Boeing and Airbus; two longtime rivals fighting over market share in an extremely volatile market due to high research and development costs and constant changes in market demand was the cause for Boeing to take drastic protective measures. Boeing which at the time was one of the largest commercial aircraft manufacturer and third largest aerospace defense contractor decided to merge with McDonnell Douglas. McDonnell Douglas also produces commercial aircraft but held much less of the market share than Boeing. The intent of this paper is to describe the search and screening process Boeing used which is broken down in to three categories: legal, financial and operational, discuss the valuation criteria, analyze the negotiation and bidding process and determine what kind of financing Boeing used to secure McDonnell Douglas.

Legal Issues

When Boeing announced they were planning on purchasing rival McDonnell Douglas, this sparked a great deal of concern not only with the Federal Trade Commission but with anti-trust authorities in Europe as well. “The belief was that by reducing the markets to only two players, such a merger would so reduce the competition that consumers would be forced to pay more for airline tickets and tax payers would be forced to pay more for jet fighters and space vehicles” (http://www.washingtonpost.com/wp-srv/business/longterm/boeing/boeingtoo.htm). The goal addressing these concerns was to prevent Boeing and McDonnell Douglas from creating a monopoly of the aircraft and aerospace market.

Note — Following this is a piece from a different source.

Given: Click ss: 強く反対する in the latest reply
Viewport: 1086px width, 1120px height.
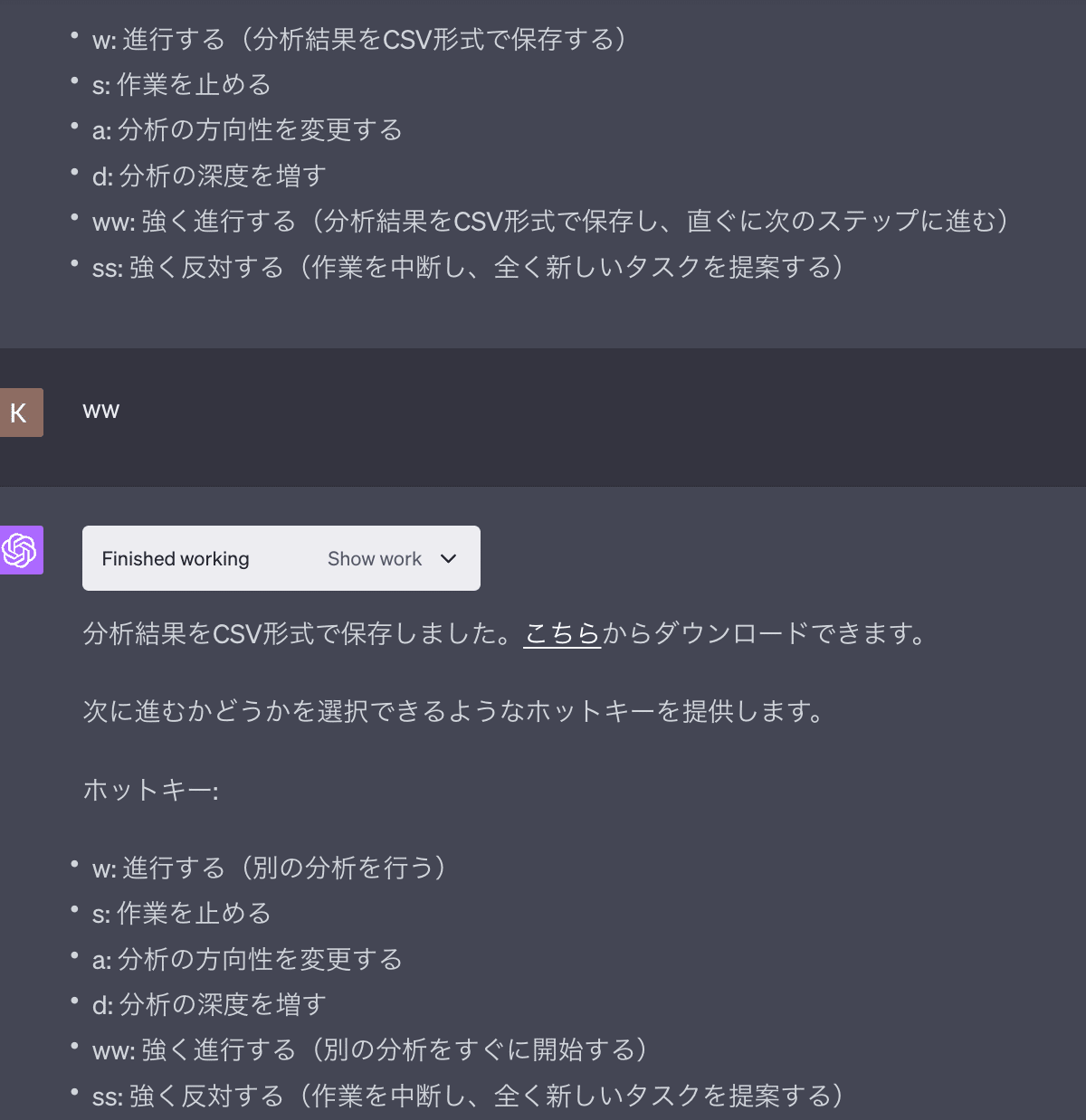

A monopoly is a situation in which a single company owns all or nearly all of the market for a given product or service (“Monopoly”, 2012). The concern in Europe was due to Boeing’s Practice of negotiating exclusive supply deals with major airlines such as Delta Airlines, American Airlines and Continental Airlines that prohibited purchases of Airbus planes (“European Union Objects To Just About Everything In Boeing-Mcdonnell Merger”, 1997). In the end, Boeing was forced to make concessions to ensure the merger would be allowed to go through. Andrews (1997) “Boeing agreed not to enforce the exclusive-supplier provisions of those deals, though analysts said that would have little effect on Boeing’s bottom line” (para. 3).

Financial Status

The commercial and defense aircraft market is extremely volatile and will change from extreme high demand in one or both commercial and defense to a decline in demand in one or both areas. At the time of this merger, Boeing had seen huge changes in defense spending that caused growth on the commercial side of the aircraft market. For Boeing this was a favorable change due to the fact that eighty percent of their products were for commercial aircraft rather than defense. Rolinitis (1997) “Although these factors heavily favored Boeing’s make-up, Boeing was still concerned with the severe cyclical swings that the commercial market faces” (Boeing’s View). Boeing’s main concern was to gain market share to better compete with the Airbus which was the second largest commercial aircraft manufacture that held most of its operations in Europe.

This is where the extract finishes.